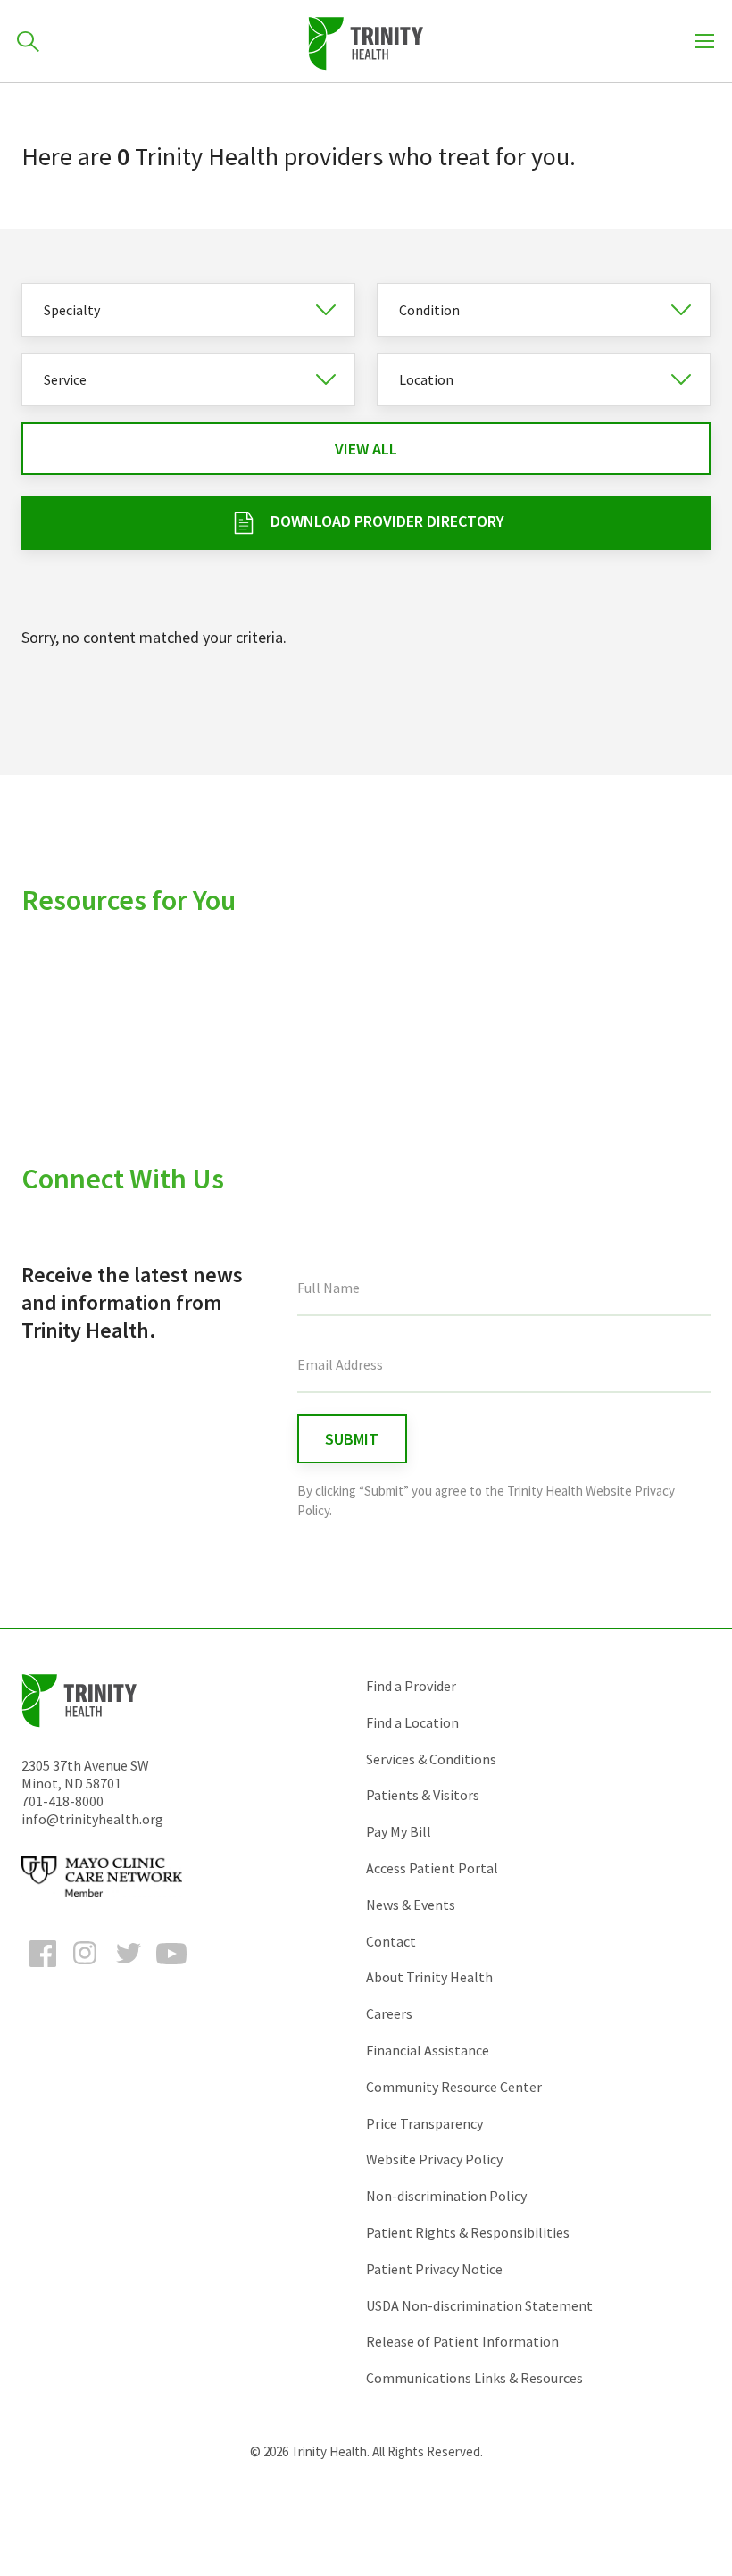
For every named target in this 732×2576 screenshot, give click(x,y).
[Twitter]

#####

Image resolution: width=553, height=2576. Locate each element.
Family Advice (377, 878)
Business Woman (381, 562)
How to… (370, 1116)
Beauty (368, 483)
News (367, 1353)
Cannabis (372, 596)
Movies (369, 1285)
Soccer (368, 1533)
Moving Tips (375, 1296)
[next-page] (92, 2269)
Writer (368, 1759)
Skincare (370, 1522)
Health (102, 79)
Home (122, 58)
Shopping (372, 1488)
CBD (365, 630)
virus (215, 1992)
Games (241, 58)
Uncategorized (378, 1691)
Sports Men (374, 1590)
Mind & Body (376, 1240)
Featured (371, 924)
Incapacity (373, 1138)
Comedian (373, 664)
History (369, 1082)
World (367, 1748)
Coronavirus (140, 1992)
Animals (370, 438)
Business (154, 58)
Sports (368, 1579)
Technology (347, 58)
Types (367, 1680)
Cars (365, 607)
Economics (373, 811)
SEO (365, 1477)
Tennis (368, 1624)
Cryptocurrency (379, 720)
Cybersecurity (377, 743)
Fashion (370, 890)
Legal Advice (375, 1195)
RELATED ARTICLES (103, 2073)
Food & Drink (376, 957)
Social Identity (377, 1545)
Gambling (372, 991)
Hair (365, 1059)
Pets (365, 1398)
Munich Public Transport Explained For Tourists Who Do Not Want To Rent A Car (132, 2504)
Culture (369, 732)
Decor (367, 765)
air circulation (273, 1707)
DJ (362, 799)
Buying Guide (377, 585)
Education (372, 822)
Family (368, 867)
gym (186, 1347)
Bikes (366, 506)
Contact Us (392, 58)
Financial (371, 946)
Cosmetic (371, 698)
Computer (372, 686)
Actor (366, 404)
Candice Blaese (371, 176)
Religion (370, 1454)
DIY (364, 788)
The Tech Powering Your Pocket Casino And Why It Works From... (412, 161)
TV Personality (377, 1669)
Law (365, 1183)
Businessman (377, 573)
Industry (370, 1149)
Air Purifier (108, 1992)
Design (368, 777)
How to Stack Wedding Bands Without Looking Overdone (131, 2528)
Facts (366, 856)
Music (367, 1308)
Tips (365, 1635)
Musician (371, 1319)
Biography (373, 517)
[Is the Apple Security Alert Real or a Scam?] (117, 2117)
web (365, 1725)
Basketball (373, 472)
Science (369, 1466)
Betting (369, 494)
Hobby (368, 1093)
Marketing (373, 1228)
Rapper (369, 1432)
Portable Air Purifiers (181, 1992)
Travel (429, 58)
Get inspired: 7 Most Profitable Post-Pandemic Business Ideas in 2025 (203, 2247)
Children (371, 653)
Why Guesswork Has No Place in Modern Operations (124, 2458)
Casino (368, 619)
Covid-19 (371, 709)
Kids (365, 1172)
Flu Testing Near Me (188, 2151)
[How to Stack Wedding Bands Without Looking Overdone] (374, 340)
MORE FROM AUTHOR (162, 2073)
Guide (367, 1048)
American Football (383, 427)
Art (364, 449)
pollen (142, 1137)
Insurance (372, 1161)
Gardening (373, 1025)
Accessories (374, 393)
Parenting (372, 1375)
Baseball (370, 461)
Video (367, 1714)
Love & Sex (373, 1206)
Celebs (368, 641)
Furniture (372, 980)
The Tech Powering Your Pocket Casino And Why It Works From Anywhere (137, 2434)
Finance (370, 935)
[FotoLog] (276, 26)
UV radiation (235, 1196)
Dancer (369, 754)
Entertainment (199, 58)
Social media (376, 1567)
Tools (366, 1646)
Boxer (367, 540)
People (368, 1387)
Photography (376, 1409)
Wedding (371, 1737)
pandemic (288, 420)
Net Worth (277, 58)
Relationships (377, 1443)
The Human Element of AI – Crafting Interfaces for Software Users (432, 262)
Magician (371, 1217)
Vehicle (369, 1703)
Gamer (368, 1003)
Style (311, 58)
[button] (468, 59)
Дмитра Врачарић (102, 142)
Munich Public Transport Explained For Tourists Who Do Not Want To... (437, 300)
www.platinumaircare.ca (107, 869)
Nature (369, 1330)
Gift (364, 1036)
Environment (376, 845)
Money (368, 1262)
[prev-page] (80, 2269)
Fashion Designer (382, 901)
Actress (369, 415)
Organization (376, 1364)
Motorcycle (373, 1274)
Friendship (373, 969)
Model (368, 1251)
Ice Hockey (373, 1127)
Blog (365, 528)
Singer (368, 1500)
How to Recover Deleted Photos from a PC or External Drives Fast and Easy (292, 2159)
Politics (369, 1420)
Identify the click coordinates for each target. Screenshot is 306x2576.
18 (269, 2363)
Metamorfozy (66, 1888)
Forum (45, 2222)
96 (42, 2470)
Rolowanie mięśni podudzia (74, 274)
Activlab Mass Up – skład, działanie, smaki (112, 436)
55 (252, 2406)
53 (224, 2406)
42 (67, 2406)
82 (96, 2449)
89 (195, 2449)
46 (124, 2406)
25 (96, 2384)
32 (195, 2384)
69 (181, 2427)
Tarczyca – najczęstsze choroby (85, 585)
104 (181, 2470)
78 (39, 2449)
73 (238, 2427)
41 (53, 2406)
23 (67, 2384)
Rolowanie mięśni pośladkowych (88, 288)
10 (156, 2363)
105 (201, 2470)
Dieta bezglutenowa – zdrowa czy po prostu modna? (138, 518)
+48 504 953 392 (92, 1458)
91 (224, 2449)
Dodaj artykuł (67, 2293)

#####

**WHAT THE TASK REQUIRES:** Copy out all lines above that include the string "Tourists".

**RESPONSE AREA:**
Munich Public Transport Explained For Tourists Who Do Not Want To Rent A Car (132, 2504)
Munich Public Transport Explained For Tourists Who Do Not Want To... (437, 300)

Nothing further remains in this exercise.